The narrators include shrimp farmers and environmental activists and a biologist who is searching for a particular kind of frog. He says our earth is losing 500 species per day. And what about the people who inhabit this film's setting, a small island-village near Kochi named Puthuvypeen. The government has granted the Indian Oil Corporation permission to build an LPG storage terminal here, and apart from the inherent dangers of explosions and suchlike, the project has affected those whose livelihood depends on the sea. "There is no future in fishing," someone says. Other facts keep coming fast – like how farm-depleting snails came here by attaching themselves to ships from another country, or how sand brought in from faraway places for landfills happened to include snake eggs, which hatched and introduced these reptiles to a habitat that did not have them. In short, it’s like an invasion, every bit as harmful as the IOC project.

And slowly we get to the film's fabulous metaphor, a man named Joy (and played by Rahul Rajagopal). But is he a man? He smells of fish. He has the ability to communicate with fish and draw them into nets. He is one with Nature, unlike the others around him. He bites like a beast when cornered. He washes up on a shore, like one of those snails that came on a ship from a foreign land. And he undergoes a metamorphosis that comes to represent the fragile ecosystem that is in danger – which will undergo its own metamorphosis after the IOC project. And just like that biologist spoke of hunting for a rare species of frog, people begin to hunt for the rare species that Joy has become.
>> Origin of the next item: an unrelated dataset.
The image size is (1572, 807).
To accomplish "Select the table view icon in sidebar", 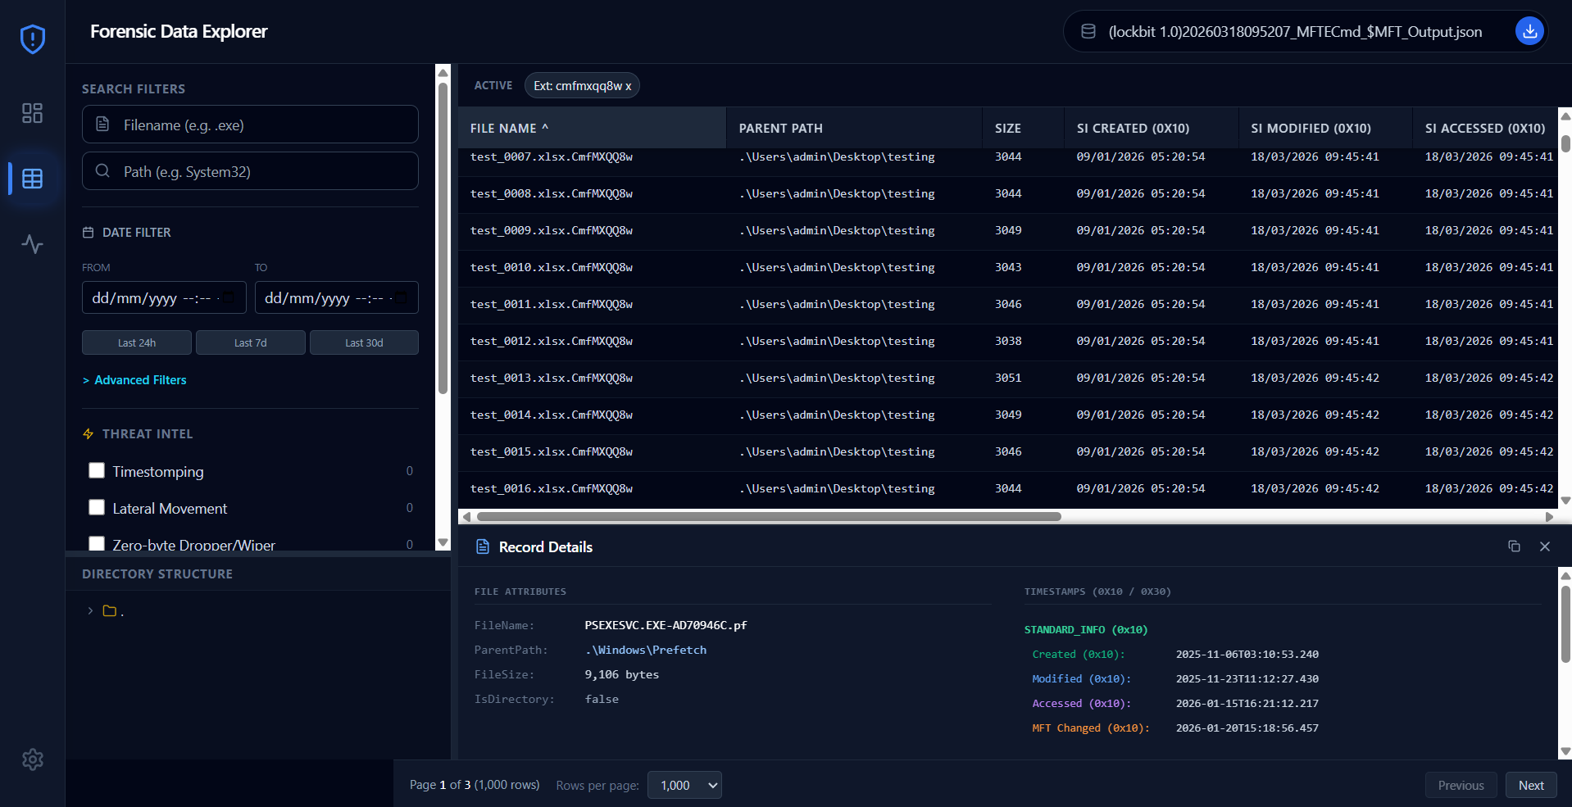I will point(32,179).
The film is exquisitely shot by Vishnu Prabhakar, with deeply saturated "nature" colours coexisting with the lifelike images of a documentary. Ajmal Hasbulla's music is largely percussive, as though suggesting a hunt. Some of the lines are both tragic and laugh-out-loud funny: a sample being, "Does planting mangrove make a Maoist?” Aavasavyuham premiered at the 26th International Film Festival of Kerala, and went on to win the FIPRESCI and NETPAC Awards for Best Malayalam Film. At a time there is so much discussion about which films "deserve" awards, the most recent to weigh in being Adoor Gopalakrishnan, there is much satisfaction about this odd little work being celebrated. It is the rare message movie that is conscious about what it says and also how it says it. This is genuine art.